**What to do**
Can you reproduce the data from the line containing "Viewport: 1540px width, 756px" through the line containing "[x=654, y=201]", with "dropdown arrow" renamed to "toggle arrow" and nothing else changed?

**Raw records**
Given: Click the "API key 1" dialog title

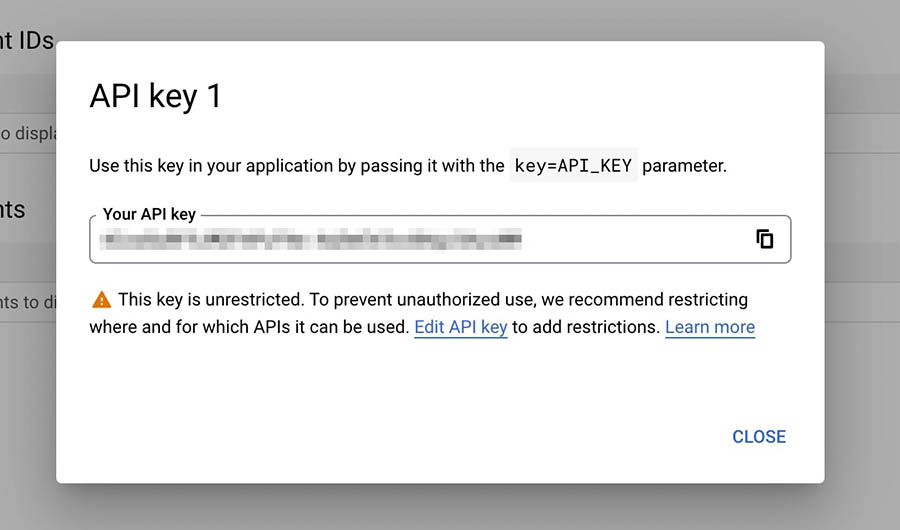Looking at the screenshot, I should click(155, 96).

==

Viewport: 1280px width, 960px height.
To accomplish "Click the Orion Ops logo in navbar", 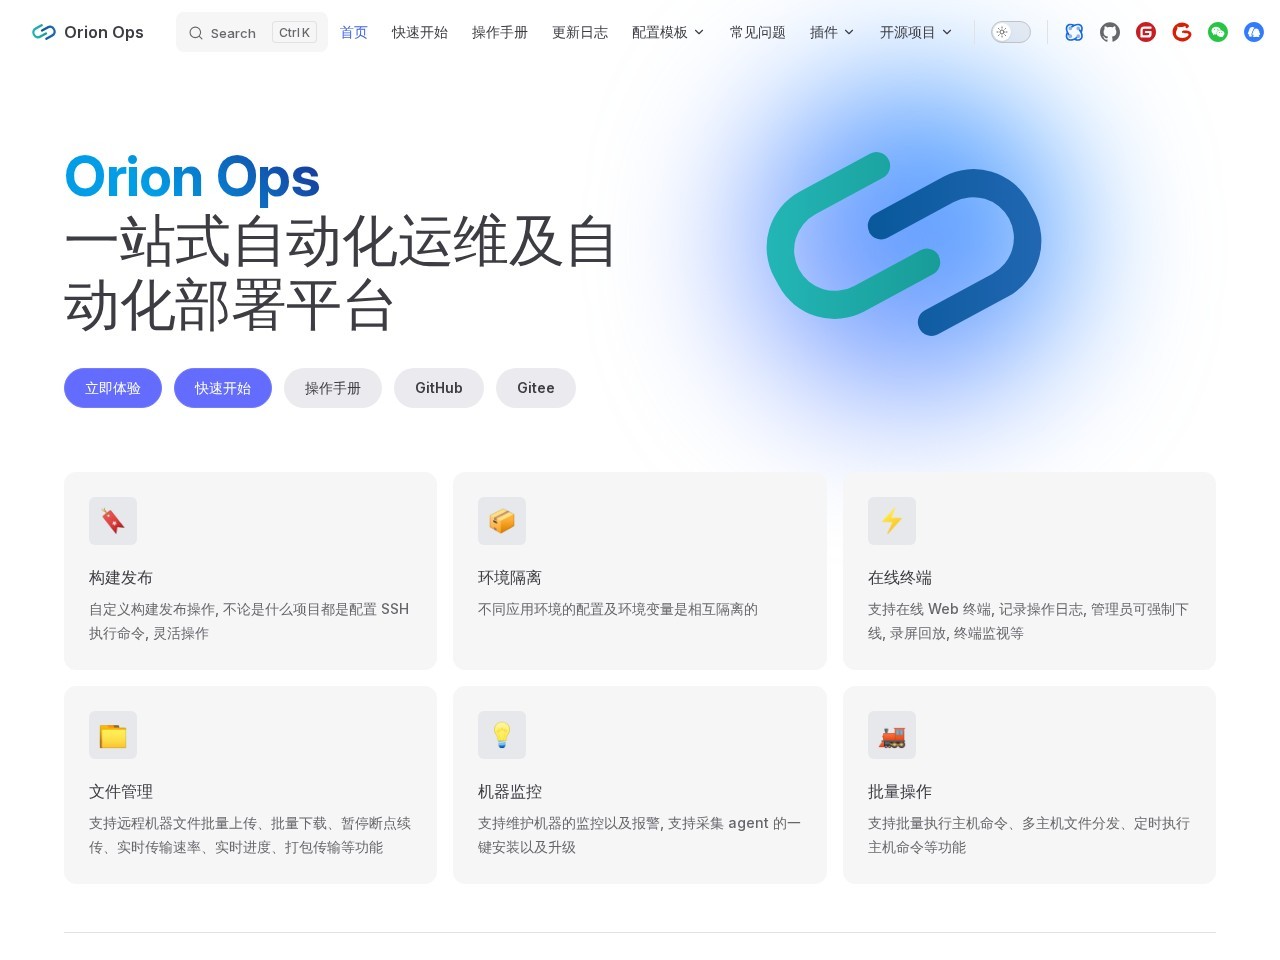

==

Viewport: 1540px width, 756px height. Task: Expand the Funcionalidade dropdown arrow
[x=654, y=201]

**Solution to this task**
Viewport: 1540px width, 756px height. Task: Expand the Funcionalidade toggle arrow
[x=654, y=201]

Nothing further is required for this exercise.